風が吹いていた









 全ての希望を捨て去るように









 目の前には、泣く力も殆どなく、ただ横たわるだけの大切な人









 そして、その傍で、泣く事すら赦されない自分









 自分の所為で、自分がいなければ









 恐らく、その人もこういうことにはならなかっただろう









 …それはもう、10年以上も前の話だ…









 今はその時とは違う









 あの時と違って、俺には力がある









 …そして、何より、今は、大切な人など…いない









「…ふぅ」

 夢見が悪かったのか、意識が急に覚醒する。

 それと同時に、自分の着ているものが寝汗で濡れているのが分かった。

 …寝汗を掻く程、暑くは無いんだけどな…。

 そう考えて、苦笑し、ベッドから体を起こす。

 周囲は、闇に包まれていた。

 …まあ、寝た時刻の事を考えたら当然のことだが…と思いつつ、近くの時計を確認する。

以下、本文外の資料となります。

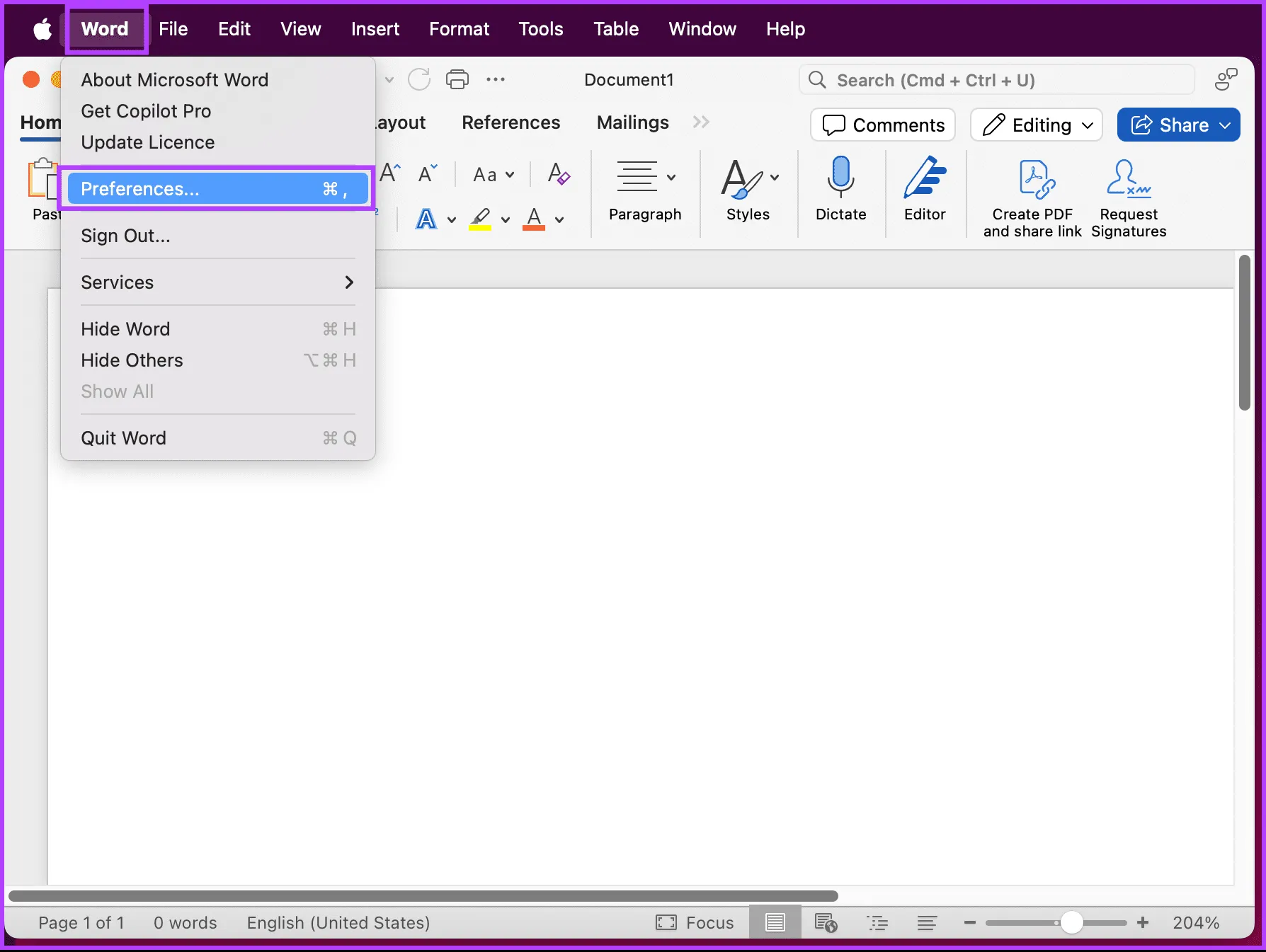Adjust the zoom slider handle
The width and height of the screenshot is (1266, 952).
(1072, 922)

 時計の芯には蛍光塗料らしき物が塗ってあり、その針の短針は北北東の方角を指していた。

 …つまり、おおよそ2時くらいと言う事か。

 一度覚醒してしまった頭は、ちょっとやそっとの事では覚醒しない。

 それに、このままベッドに潜るのも躊躇われた。






 …と言うわけで、俺は深夜の町を散策していた、…当然ではあるが着替えてだ。

 そして何も考えずに向かった先は、自然公園だった。

 因みに俺の家はこの自然公園が窓から見えるぐらいの場所に位置している。

 自然公園と言うだけあって、この公園はかなりの大きさを誇っており、木々も多く、昼間はデートスポットやこの町の待ち合わせの場所の一つとして良く使われる。

 …当然ではあるが、今の公園は、昼の公園とはかなり趣が違っているが。

 少し耳を澄ませば、良く言えば恋人達の逢瀬の声だかなんだかが聞こえてきそうな気がする。

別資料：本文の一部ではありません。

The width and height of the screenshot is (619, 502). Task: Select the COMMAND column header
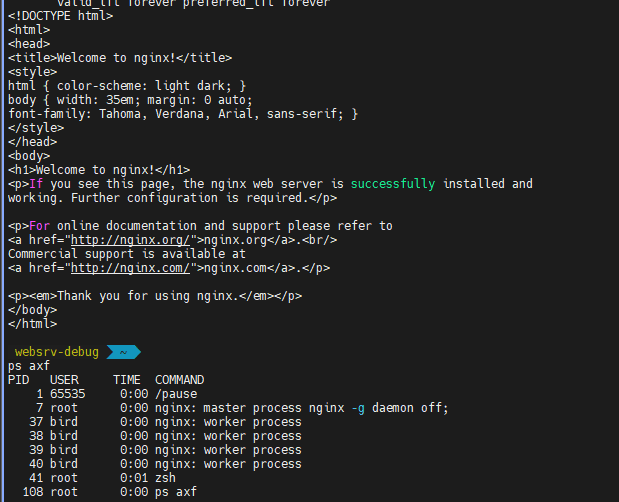coord(179,380)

 その音を気にしないようにしながら、薄暗い公園を進んでいく。

 しばらくすると、大きな噴水が見えてきた。

 この公園のシンボルらしきそれは、水を噴出し、その周囲を冷やしている。

 その噴水の縁に腰掛け、しばらくぼぉーっと夜空を眺める。

「夜…か」

 闇は光とはまた別のものを照らし出す。

 光では照らし出されないもの。

 そして、俺の場合は大抵の厄介事や苦難も闇から来た。

 …そう、今なんとなく現実逃避気味にそう思っているのは今背中を向けている方から、気配を感じたからだ。

 厄介事に巻き込まれるのももう慣れた。

 …実際にそうなるのは凄い嫌だが。






 しばらく現実逃避に耽っていたら、どうやら後ろの方から誰かが近づいてきたようだ。

 俺の予想している事が当たっているのか、酷く慌てて、怯えている。

 そして、さらにその後ろから3日間何も食べていない狼が獲物を見つけて必至に追っているような気配がした。

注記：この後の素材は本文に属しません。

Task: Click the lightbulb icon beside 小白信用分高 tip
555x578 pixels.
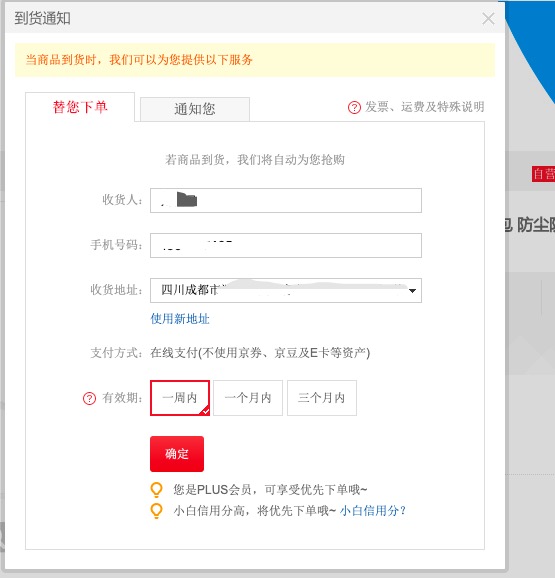Action: (156, 511)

 …言い得て妙だな、と心の中で苦笑しながら、事が起こるまでは静観を保つ。

 慌てているほうの気配が、だんだん俺に近づいてくる。

「す、すみません! 助けてください!!」

 高い声が俺の背後からかかる、そして心の中で苦笑する。

 その苦笑は、やっぱり厄介事に巻き込まれるのか…という半ば悟ったような気持ちや、俺がアンタの後ろの奴の仲間だったらどうするつもりだ? という物まで。

 そんな色々の思考が混ざっての結果だった。

 そして、その声の主は予想した通り、女性だった。

 …まあ、男がこんな深夜の公園で慌てながら逃げるという光景はそれはそれで嫌だが。

 そう思考を巡らせている…と言うより現実逃避の続きをしていたら、何時の間にか4〜5人の男共に囲まれていた、やれやれ…。






「おいニイちゃん、邪魔するんじゃねェよ」

 スキンヘッドの男が俺に突っかかってくる。

「そうそう、女の前でいいカッコしたいって気持ちはわかるけどな」

 さらに別の男がそう言って、周囲の男共が笑い出す。

「…」

「おい! 何とか言えよ!!」

 何の反応も示さないのがよほど気に障ったのか、スキンヘッドの男が叫ぶ。

「…いい加減、出てきたらどうなんだ?」

「アァ? 何言ってやがる、余りに怖くておかしくなっちまったのかァ?」

 俺は、男がそう言い終わる前に女の手を引いて男共の方に走る。

 …と。

 ヂュッドオオオン!!!!!

「な、なんだァ!!!」

 男が驚いたように叫ぶ。

 …当然か、いきなり地面が爆発すれば誰でも驚く。

「貴様! 何を…」

 何か男が言っているような気がするが、気にせず叫ぶ。

「…起電!」

 そして、同時に右手を天に突き上げる。

「伍の型変・散華!」

 それと同時に俺を中心に電気が巻き起こる。

「きゃ…!」

 傍にいた女が悲鳴を上げる前に口をふさぐ。 余り大きな声は上げられたくない。

 しばらくすると、巻き起こっていた電気は消え去り、周囲にいた男共は感電して気絶している。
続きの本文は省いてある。